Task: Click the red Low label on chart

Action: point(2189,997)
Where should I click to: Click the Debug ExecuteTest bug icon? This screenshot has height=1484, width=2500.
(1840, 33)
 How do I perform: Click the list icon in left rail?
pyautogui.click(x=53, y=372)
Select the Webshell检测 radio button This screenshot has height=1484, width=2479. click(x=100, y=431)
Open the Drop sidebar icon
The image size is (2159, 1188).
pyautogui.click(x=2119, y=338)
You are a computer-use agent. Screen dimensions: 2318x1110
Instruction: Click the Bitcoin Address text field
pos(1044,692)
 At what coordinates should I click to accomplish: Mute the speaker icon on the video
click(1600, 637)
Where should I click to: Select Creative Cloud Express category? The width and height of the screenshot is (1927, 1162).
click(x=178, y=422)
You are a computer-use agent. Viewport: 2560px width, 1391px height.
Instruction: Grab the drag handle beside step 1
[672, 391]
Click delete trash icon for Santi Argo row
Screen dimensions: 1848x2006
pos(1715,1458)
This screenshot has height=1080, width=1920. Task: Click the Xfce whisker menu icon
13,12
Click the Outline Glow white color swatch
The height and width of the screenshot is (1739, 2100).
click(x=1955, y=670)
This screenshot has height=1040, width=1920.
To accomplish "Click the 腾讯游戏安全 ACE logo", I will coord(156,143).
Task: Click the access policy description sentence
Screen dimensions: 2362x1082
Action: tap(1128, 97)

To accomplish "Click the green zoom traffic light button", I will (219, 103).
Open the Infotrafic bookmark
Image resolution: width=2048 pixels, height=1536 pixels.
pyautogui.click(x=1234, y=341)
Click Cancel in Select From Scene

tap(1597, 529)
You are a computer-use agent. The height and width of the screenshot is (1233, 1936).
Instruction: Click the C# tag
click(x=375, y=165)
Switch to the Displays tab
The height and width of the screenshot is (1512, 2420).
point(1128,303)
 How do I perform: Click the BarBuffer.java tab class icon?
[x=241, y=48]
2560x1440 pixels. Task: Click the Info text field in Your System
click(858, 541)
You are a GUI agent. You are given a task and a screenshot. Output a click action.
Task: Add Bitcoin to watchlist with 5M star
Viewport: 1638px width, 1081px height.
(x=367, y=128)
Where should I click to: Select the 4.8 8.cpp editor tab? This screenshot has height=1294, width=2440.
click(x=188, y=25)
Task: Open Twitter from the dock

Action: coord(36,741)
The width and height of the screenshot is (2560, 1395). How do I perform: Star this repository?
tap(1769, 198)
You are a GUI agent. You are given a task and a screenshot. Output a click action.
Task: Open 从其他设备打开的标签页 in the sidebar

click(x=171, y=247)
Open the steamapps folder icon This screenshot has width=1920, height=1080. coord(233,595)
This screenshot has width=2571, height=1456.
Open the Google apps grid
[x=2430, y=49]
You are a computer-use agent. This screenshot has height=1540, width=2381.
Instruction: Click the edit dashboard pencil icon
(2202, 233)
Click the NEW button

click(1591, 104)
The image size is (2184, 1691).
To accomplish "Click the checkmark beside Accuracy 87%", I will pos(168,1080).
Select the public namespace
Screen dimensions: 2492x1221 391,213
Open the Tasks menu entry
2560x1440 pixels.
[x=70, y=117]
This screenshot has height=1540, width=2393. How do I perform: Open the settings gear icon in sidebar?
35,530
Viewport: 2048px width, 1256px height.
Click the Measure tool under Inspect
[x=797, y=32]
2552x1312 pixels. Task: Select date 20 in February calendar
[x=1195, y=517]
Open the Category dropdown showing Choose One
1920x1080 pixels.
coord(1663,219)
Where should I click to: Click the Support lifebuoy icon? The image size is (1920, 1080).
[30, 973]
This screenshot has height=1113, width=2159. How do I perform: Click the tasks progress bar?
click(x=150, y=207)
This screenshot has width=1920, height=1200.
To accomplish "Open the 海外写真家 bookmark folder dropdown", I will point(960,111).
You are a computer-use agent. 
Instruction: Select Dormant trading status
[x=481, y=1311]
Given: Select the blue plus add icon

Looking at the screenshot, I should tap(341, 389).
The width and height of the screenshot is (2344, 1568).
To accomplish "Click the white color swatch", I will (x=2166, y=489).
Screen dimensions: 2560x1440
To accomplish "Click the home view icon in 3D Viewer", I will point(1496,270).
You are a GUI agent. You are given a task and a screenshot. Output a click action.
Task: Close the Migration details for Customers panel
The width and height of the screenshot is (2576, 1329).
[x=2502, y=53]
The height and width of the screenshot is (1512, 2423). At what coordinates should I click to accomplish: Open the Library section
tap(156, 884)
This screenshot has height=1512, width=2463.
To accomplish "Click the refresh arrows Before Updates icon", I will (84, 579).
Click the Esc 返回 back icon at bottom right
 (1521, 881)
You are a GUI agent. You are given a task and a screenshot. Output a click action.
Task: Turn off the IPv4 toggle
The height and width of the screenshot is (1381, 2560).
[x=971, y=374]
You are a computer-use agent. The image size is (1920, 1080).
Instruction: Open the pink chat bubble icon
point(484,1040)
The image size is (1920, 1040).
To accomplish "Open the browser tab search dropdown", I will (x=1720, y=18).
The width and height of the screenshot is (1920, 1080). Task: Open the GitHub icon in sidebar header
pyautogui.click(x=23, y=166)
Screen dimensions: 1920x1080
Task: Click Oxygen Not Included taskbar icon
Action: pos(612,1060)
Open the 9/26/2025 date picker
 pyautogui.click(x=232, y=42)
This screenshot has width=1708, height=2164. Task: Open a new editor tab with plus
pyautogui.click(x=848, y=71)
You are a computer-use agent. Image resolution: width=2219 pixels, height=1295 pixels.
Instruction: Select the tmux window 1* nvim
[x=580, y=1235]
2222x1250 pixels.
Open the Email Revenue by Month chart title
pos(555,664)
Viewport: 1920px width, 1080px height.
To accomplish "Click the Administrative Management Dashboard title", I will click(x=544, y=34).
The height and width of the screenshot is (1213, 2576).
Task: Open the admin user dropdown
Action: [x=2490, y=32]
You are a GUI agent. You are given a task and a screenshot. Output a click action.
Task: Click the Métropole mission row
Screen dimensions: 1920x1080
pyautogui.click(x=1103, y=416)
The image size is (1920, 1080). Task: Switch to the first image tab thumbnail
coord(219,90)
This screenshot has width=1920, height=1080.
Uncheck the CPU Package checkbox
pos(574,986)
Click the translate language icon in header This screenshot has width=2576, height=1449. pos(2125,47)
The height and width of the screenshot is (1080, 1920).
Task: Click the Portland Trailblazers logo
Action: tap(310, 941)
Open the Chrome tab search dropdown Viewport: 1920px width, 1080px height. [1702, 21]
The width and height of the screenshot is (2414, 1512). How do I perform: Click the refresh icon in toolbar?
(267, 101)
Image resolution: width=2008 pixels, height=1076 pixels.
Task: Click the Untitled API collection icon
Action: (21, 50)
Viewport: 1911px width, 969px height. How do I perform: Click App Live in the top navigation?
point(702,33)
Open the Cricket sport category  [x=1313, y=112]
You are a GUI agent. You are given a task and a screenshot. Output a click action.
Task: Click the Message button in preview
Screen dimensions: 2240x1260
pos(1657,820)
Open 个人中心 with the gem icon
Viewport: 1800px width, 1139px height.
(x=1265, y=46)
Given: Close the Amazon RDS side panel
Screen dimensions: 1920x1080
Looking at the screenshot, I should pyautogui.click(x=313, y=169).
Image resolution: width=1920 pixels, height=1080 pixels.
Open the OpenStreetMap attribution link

***

Transcribe the records in full, keeping every character as it is.

> **EXERCISE ANSWER**
Task: Click the red Low label on chart

Action: point(2189,997)
Where should I click to: Click the Debug ExecuteTest bug icon? This screenshot has height=1484, width=2500.
(1840, 33)
 How do I perform: Click the list icon in left rail?
pyautogui.click(x=53, y=372)
Select the Webshell检测 radio button This screenshot has height=1484, width=2479. click(x=100, y=431)
Open the Drop sidebar icon
The image size is (2159, 1188).
pyautogui.click(x=2119, y=338)
You are a computer-use agent. Screen dimensions: 2318x1110
Instruction: Click the Bitcoin Address text field
pos(1044,692)
 At what coordinates should I click to accomplish: Mute the speaker icon on the video
click(1600, 637)
Where should I click to: Select Creative Cloud Express category? The width and height of the screenshot is (1927, 1162).
click(x=178, y=422)
You are a computer-use agent. Viewport: 2560px width, 1391px height.
Instruction: Grab the drag handle beside step 1
[672, 391]
Click delete trash icon for Santi Argo row
Screen dimensions: 1848x2006
pos(1715,1458)
This screenshot has height=1080, width=1920. Task: Click the Xfce whisker menu icon
13,12
Click the Outline Glow white color swatch
The height and width of the screenshot is (1739, 2100).
click(x=1955, y=670)
This screenshot has height=1040, width=1920.
To accomplish "Click the 腾讯游戏安全 ACE logo", I will coord(156,143).
Task: Click the access policy description sentence
Screen dimensions: 2362x1082
Action: tap(1128, 97)

To accomplish "Click the green zoom traffic light button", I will (219, 103).
Open the Infotrafic bookmark
Image resolution: width=2048 pixels, height=1536 pixels.
pyautogui.click(x=1234, y=341)
Click Cancel in Select From Scene

tap(1597, 529)
You are a computer-use agent. The height and width of the screenshot is (1233, 1936).
Instruction: Click the C# tag
click(x=375, y=165)
Switch to the Displays tab
The height and width of the screenshot is (1512, 2420).
point(1128,303)
 How do I perform: Click the BarBuffer.java tab class icon?
[x=241, y=48]
2560x1440 pixels. Task: Click the Info text field in Your System
click(858, 541)
You are a GUI agent. You are given a task and a screenshot. Output a click action.
Task: Add Bitcoin to watchlist with 5M star
Viewport: 1638px width, 1081px height.
(x=367, y=128)
Where should I click to: Select the 4.8 8.cpp editor tab? This screenshot has height=1294, width=2440.
click(x=188, y=25)
Task: Open Twitter from the dock

Action: coord(36,741)
The width and height of the screenshot is (2560, 1395). How do I perform: Star this repository?
tap(1769, 198)
You are a GUI agent. You are given a task and a screenshot. Output a click action.
Task: Open 从其他设备打开的标签页 in the sidebar

click(x=171, y=247)
Open the steamapps folder icon This screenshot has width=1920, height=1080. coord(233,595)
This screenshot has width=2571, height=1456.
Open the Google apps grid
[x=2430, y=49]
You are a computer-use agent. This screenshot has height=1540, width=2381.
Instruction: Click the edit dashboard pencil icon
(2202, 233)
Click the NEW button

click(1591, 104)
The image size is (2184, 1691).
To accomplish "Click the checkmark beside Accuracy 87%", I will pos(168,1080).
Select the public namespace
Screen dimensions: 2492x1221 391,213
Open the Tasks menu entry
2560x1440 pixels.
[x=70, y=117]
This screenshot has height=1540, width=2393. How do I perform: Open the settings gear icon in sidebar?
35,530
Viewport: 2048px width, 1256px height.
Click the Measure tool under Inspect
[x=797, y=32]
2552x1312 pixels. Task: Select date 20 in February calendar
[x=1195, y=517]
Open the Category dropdown showing Choose One
1920x1080 pixels.
coord(1663,219)
Where should I click to: Click the Support lifebuoy icon? The image size is (1920, 1080).
[30, 973]
This screenshot has height=1113, width=2159. How do I perform: Click the tasks progress bar?
click(x=150, y=207)
This screenshot has width=1920, height=1200.
To accomplish "Open the 海外写真家 bookmark folder dropdown", I will point(960,111).
You are a computer-use agent. 
Instruction: Select Dormant trading status
[x=481, y=1311]
Given: Select the blue plus add icon

Looking at the screenshot, I should tap(341, 389).
The width and height of the screenshot is (2344, 1568).
To accomplish "Click the white color swatch", I will (x=2166, y=489).
Screen dimensions: 2560x1440
To accomplish "Click the home view icon in 3D Viewer", I will point(1496,270).
You are a GUI agent. You are given a task and a screenshot. Output a click action.
Task: Close the Migration details for Customers panel
The width and height of the screenshot is (2576, 1329).
[x=2502, y=53]
The height and width of the screenshot is (1512, 2423). At what coordinates should I click to accomplish: Open the Library section
tap(156, 884)
This screenshot has height=1512, width=2463.
To accomplish "Click the refresh arrows Before Updates icon", I will (84, 579).
Click the Esc 返回 back icon at bottom right
 (1521, 881)
You are a GUI agent. You are given a task and a screenshot. Output a click action.
Task: Turn off the IPv4 toggle
The height and width of the screenshot is (1381, 2560).
[x=971, y=374]
You are a computer-use agent. The image size is (1920, 1080).
Instruction: Open the pink chat bubble icon
point(484,1040)
The image size is (1920, 1040).
To accomplish "Open the browser tab search dropdown", I will (x=1720, y=18).
The width and height of the screenshot is (1920, 1080). Task: Open the GitHub icon in sidebar header
pyautogui.click(x=23, y=166)
Screen dimensions: 1920x1080
Task: Click Oxygen Not Included taskbar icon
Action: pos(612,1060)
Open the 9/26/2025 date picker
 pyautogui.click(x=232, y=42)
This screenshot has width=1708, height=2164. Task: Open a new editor tab with plus
pyautogui.click(x=848, y=71)
You are a computer-use agent. Image resolution: width=2219 pixels, height=1295 pixels.
Instruction: Select the tmux window 1* nvim
[x=580, y=1235]
2222x1250 pixels.
Open the Email Revenue by Month chart title
pos(555,664)
Viewport: 1920px width, 1080px height.
To accomplish "Click the Administrative Management Dashboard title", I will click(x=544, y=34).
The height and width of the screenshot is (1213, 2576).
Task: Open the admin user dropdown
Action: [x=2490, y=32]
You are a GUI agent. You are given a task and a screenshot. Output a click action.
Task: Click the Métropole mission row
Screen dimensions: 1920x1080
pyautogui.click(x=1103, y=416)
The image size is (1920, 1080). Task: Switch to the first image tab thumbnail
coord(219,90)
This screenshot has width=1920, height=1080.
Uncheck the CPU Package checkbox
pos(574,986)
Click the translate language icon in header This screenshot has width=2576, height=1449. pos(2125,47)
The height and width of the screenshot is (1080, 1920).
Task: Click the Portland Trailblazers logo
Action: tap(310, 941)
Open the Chrome tab search dropdown Viewport: 1920px width, 1080px height. [1702, 21]
The width and height of the screenshot is (2414, 1512). How do I perform: Click the refresh icon in toolbar?
(267, 101)
Image resolution: width=2008 pixels, height=1076 pixels.
Task: Click the Untitled API collection icon
Action: (21, 50)
Viewport: 1911px width, 969px height. How do I perform: Click App Live in the top navigation?
point(702,33)
Open the Cricket sport category  [x=1313, y=112]
You are a GUI agent. You are given a task and a screenshot. Output a click action.
Task: Click the Message button in preview
Screen dimensions: 2240x1260
pos(1657,820)
Open 个人中心 with the gem icon
Viewport: 1800px width, 1139px height.
(x=1265, y=46)
Given: Close the Amazon RDS side panel
Screen dimensions: 1920x1080
Looking at the screenshot, I should pyautogui.click(x=313, y=169).
Image resolution: width=1920 pixels, height=1080 pixels.
Open the OpenStreetMap attribution link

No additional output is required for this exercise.